_WHAT YOU NEED TO DO_:
Show every line of the rows below that contains the word "icon".

_RECORDS FOR PROCESSING_:
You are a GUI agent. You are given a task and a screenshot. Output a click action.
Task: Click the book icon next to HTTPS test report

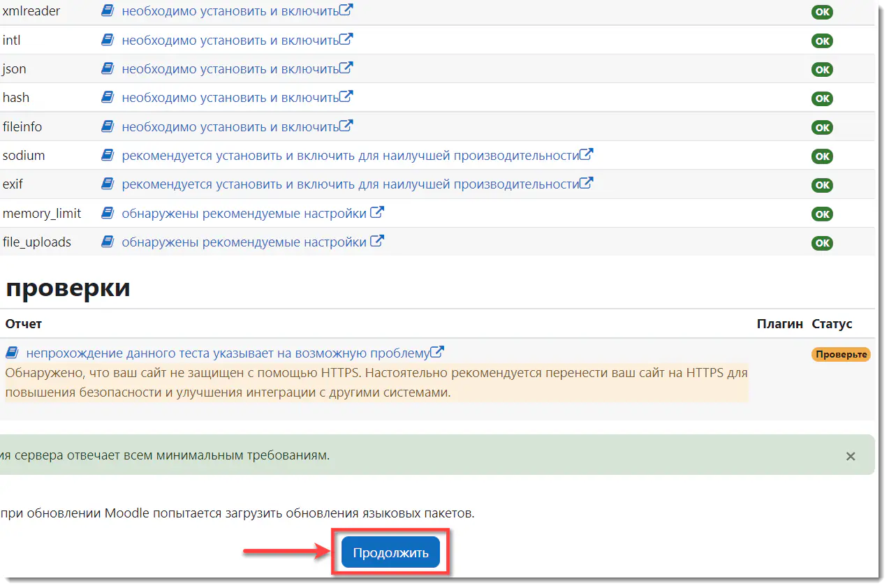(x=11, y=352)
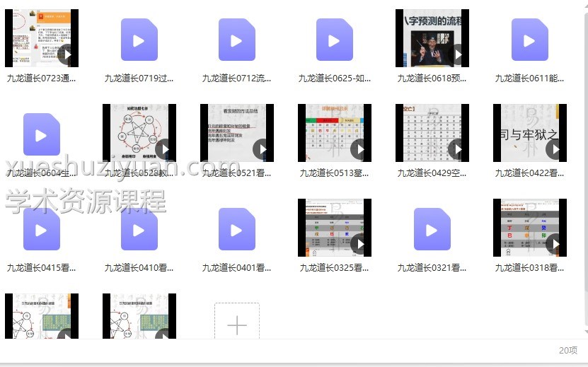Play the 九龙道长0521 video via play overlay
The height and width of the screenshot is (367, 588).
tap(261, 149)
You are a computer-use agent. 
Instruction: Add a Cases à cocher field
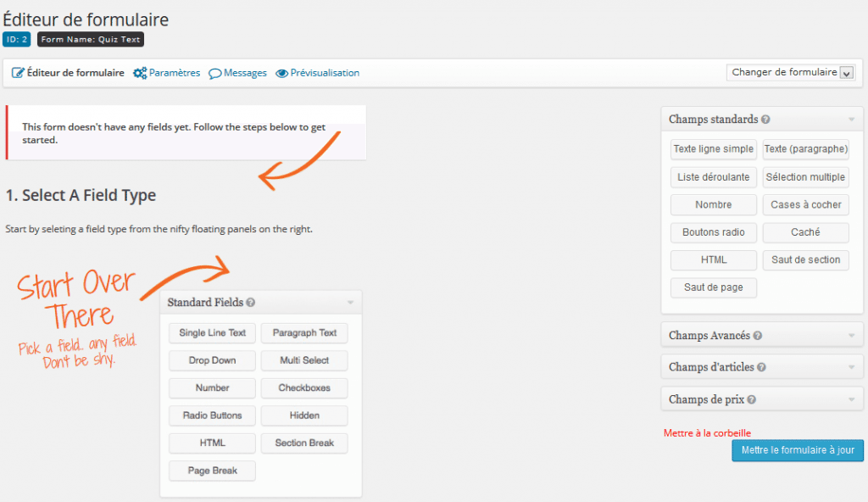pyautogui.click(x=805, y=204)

* * *

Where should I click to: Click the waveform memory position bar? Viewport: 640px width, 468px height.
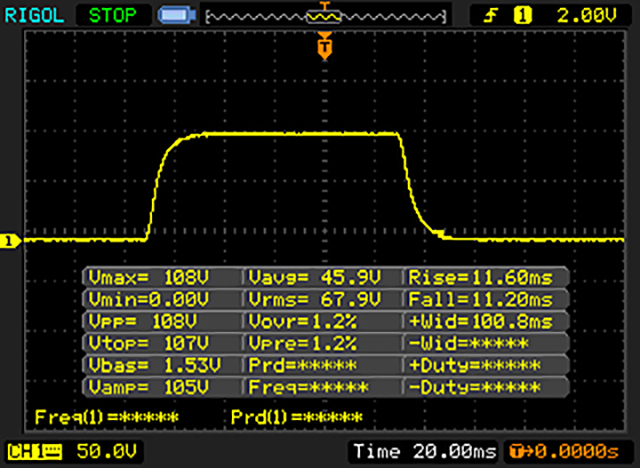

...

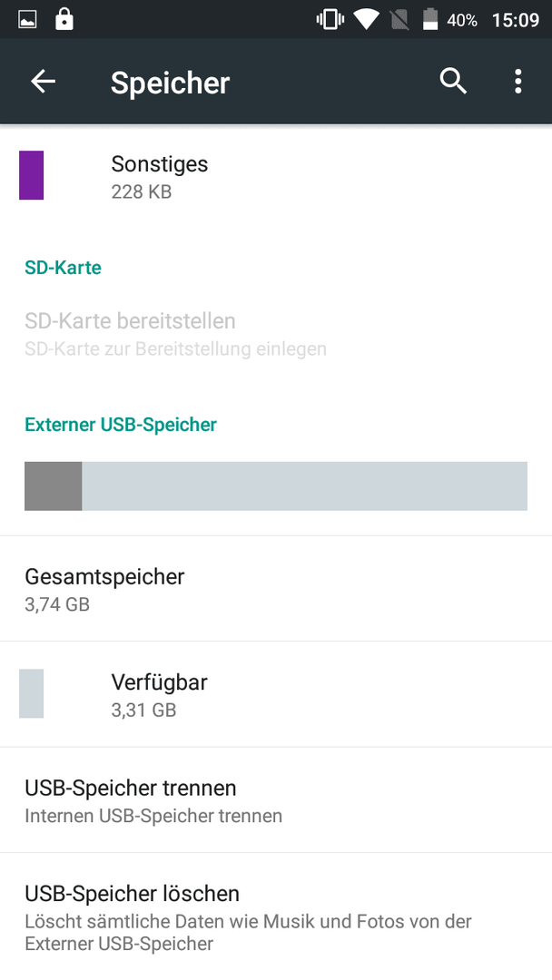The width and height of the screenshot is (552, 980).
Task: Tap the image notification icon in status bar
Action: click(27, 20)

_THE RESULT_:
Task: Click the book icon next to HTTPS test report
Task: Tap the image notification icon in status bar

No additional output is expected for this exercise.